The U.S. April nonfarm payrolls report became the market’s primary focus heading into Friday. Trading Economics projected approximately 62,000 new jobs with unemployment remaining near 4.3%. Investing.com showed a similar consensus estimate near 65,000 jobs. (tradingeconomics.com)

A stronger employment report could support the dollar and pressure gold prices. A weaker report could increase expectations for future Federal Reserve rate cuts.

Geopolitical Events That Moved Markets

The U.S.-Iran situation dominated market sentiment throughout the week. Early optimism surrounding a possible peace agreement improved risk appetite and reduced inflation fears. However, renewed tensions later reversed part of that optimism and increased demand for defensive assets. (reuters.com)

Oil traders remained highly sensitive to developments involving the Strait of Hormuz. Any threat to shipping activity in the region directly influenced crude oil prices, inflation expectations, and broader markets swing causing volatility.

What Markets Are Watching for the Rest of Friday

Traders will focus on three major catalysts for the remainder of Friday’s session: the U.S. April jobs report, fresh U.S.-Iran developments, and movements in oil prices.

The employment report could trigger strong volatility across forex, commodities, equities, and crypto markets swing. Strong labor data may support the U.S. dollar and pressure gold prices. Weak labor data may weaken the dollar and support precious metals.

At the same time, geopolitical headlines remain unpredictable. Any escalation involving Iran could quickly increase volatility in oil, gold, and safe-haven currencies.

Conclusion

The May 4 to May 8 trading week highlighted how quickly market sentiment can shift. Traders reacted to changing geopolitical headlines, central bank expectations, and economic data risks. The U.S. dollar recovered late in the week after earlier weakness. The euro remained firm, while the British pound lost momentum. The Japanese yen stayed highly sensitive to intervention risks. Gold and silver posted strong gains as traders balanced safe-haven demand with changing interest rate expectations. Oil prices remained volatile because of developments involving Iran and the Strait of Hormuz.

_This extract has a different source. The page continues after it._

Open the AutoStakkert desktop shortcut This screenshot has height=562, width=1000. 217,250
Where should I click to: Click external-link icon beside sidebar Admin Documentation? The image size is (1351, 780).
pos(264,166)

Meanwhile, cryptocurrency markets struggled to maintain bullish momentum. Bitcoin, Ethereum, and several major altcoins traded lower by Friday morning as investors reduced exposure to risk-sensitive assets. As markets swing moving into the next trading week, investors will continue to monitor U.S. economic data, central bank policy expectations, and geopolitical developments across the Middle East.

People Also Ask

How did US-Iran tensions affect financial markets this week? Renewed tensions increased safe-haven demand, supporting the US dollar, gold, and Swiss franc while pressuring risk assets and contributing to oil price volatility around the Strait of Hormuz.

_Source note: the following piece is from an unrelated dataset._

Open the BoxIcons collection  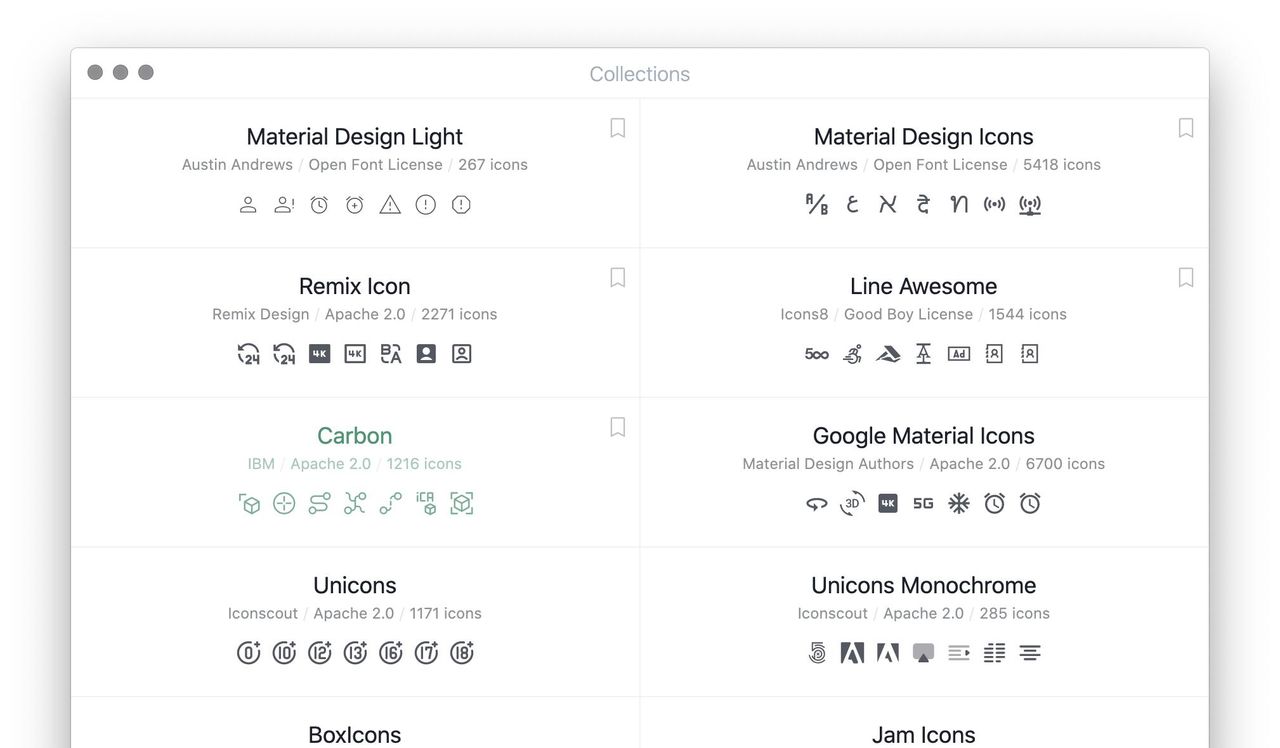coord(354,735)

What drove gold prices higher in early May 2026? Falling inflation concerns, reduced expectations for aggressive Fed tightening, and renewed geopolitical safe-haven buying pushed spot gold toward $4,700.80 with a roughly 1.9% weekly gain.

Will the April US jobs report influence the Federal Reserve? Yes — stronger-than-expected data (around 62k-65k consensus) could bolster the dollar and limit rate-cut expectations, while weaker numbers would support gold and ease pressure on risk assets.

Why was the cryptocurrency market lower this week? Reduced risk appetite from geopolitical uncertainty weighed on Bitcoin near $79,354, Ethereum near $2,269, and major altcoins, despite relative strength in tokens like TRON.